During the Roman Period, the city of Thessaloniki became the capital of one of the four Roman regions of Macedonia and was ruled by a Roman Praetor. Tradition has it that Apostle Paul preached Christianity in the area during his second missionary tour. During the Byzantine era Thessaloniki was considered the second most important city after Constantinople, due to its strategic position (its Port is the gateway to the Balkan Peninsula).
After the fall of the Ottoman Empire and during the First Balkan War in 1912, Thessaloniki became part of the newly born official Greek State.
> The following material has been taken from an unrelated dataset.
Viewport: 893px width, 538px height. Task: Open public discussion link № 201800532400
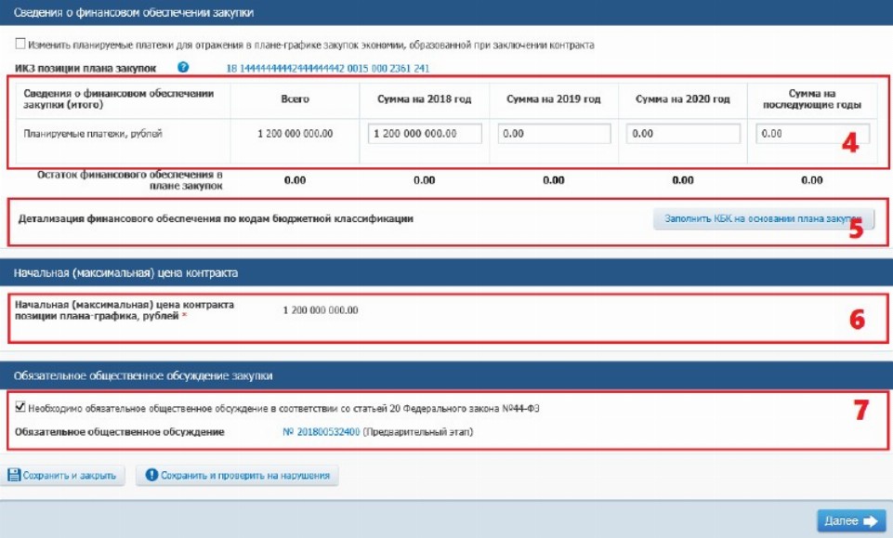[321, 432]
In 1917, the largest part of the city was destroyed by what is known today as the Big Fire of Thessaloniki.
The massive population exchange that followed the Asia Minor disaster changed the face of the city completely. Refuges from Smyrna, the Coast of Asia Minor, the Black Sea and Pontus Minor arrived in Thessaloniki, which doubled in size.
A black page in the city’s history is the extermination of the largest portion of the Jewish Population during the Nazi Occupation (1941-1944). Up to the second World War Thessaloniki had one of the largest and most thriving Jewish Communities in Greece.